A forensic thought experiment on the K–Pg boundary, the “ridiculously fast” plankton rebound, and where the young-earth model is genuinely competitive.
Dan Mason, Ph.D. | The Mason Brief |April 2026
There is a sentence buried in a 2026 paper published in the journal Geology that should have stopped the scientific community cold.
Researchers from the University of Texas at Austin, using a new high-resolution method to date ancient sediment layers, found that microscopic ocean plankton began appearing as new species within less than 2,000 years after the asteroid that wiped out the dinosaurs. A geophysics professor on the team described the pace as “ridiculously fast.” The paper itself uses words like “extraordinary,” “shocking,” and “within a geologic heartbeat.”
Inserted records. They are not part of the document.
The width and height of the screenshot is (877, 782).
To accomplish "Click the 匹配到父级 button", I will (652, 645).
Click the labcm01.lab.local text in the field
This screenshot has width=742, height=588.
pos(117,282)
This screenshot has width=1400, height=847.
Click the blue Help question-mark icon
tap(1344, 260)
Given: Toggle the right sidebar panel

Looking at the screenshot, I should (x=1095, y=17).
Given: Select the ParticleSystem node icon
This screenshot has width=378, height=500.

Standard evolutionary theory expects new species to take roughly two million years to form. These appeared in two thousand. That is not a rounding error. That is a factor of one thousand.
The researchers’ response to their own data was to declare that evolution must be capable of moving far faster than anyone realized. No mechanism was provided. No stepwise pathway was demonstrated. The conclusion was essentially: we do not know how it happened this fast; therefore, unguided evolution did it this fast.
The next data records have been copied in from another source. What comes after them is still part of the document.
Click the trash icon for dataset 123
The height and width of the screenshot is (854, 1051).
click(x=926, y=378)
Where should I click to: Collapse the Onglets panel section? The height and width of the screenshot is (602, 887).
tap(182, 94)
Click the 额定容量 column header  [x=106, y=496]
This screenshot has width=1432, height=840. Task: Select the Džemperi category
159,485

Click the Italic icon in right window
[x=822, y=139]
We do not know how it happened so fast, therefore evolution did it ridiculously fast. That is not an explanation. That is a label for a mystery.
I have spent considerable time applying the Design Biology Forensic Evaluation Protocol to this study. What I found is that the evidence is doing something the researchers did not fully account for. It is not just challenging gradualism in evolution. Under certain conditions, it is pointing somewhere else entirely.
This piece is a thought experiment. I want to be precise about that from the start. I am not declaring the K–Pg boundary to be the Genesis Flood. I am asking a forensic question: if you take the young-earth framework seriously and apply the evidence honestly, where does it hold up and where does it fail? That is the steelman posture. You argue the best version of a position and test it against the hardest evidence.
Here is what I found.
Where the Young-Earth Model Is Genuinely Competitive
The plankton rebound is the strongest data point for a young-earth reading, and I want to explain why.
If the K–Pg boundary represents the Genesis Flood, then the rapid appearance of new plankton species after that boundary is not a mystery at all. It is exactly what the model predicts. After a global catastrophe eliminates most life, surviving kinds rapidly diversify into the empty ecological niches. The creationist framework for biological classification expects precisely this pattern: fast diversification from a small surviving pool, not slow accumulation of random mutations over millions of years.
The mainstream researchers are surprised by the data because it contradicts their expectations. A young-earth reader has no such surprise. The data fit the model at the biological interpretation layer without requiring any additional assumptions.
This is an important distinction. I am not saying the young-earth model has proven anything. I am saying that, specifically regarding rapid post-catastrophe biological recovery, the young-earth model carries fewer explanatory burdens than the mainstream account. The mainstream must invoke a mechanism it cannot demonstrate. The young-earth model predicts the pattern it observes.
Recent research from the University of Haifa adds another layer to this. A team led by Professor Adi Livnat published peer-reviewed findings in Genome Research and then in the Proceedings of the National Academy of Sciences showing that the sickle cell mutation and a related protective mutation arise more frequently in populations where those mutations are beneficial than in populations where they are not. This directly challenges the foundational assumption that mutations occur randomly with respect to their adaptive value. The researchers themselves described the findings as “fundamentally challenging Neo-Darwinism.”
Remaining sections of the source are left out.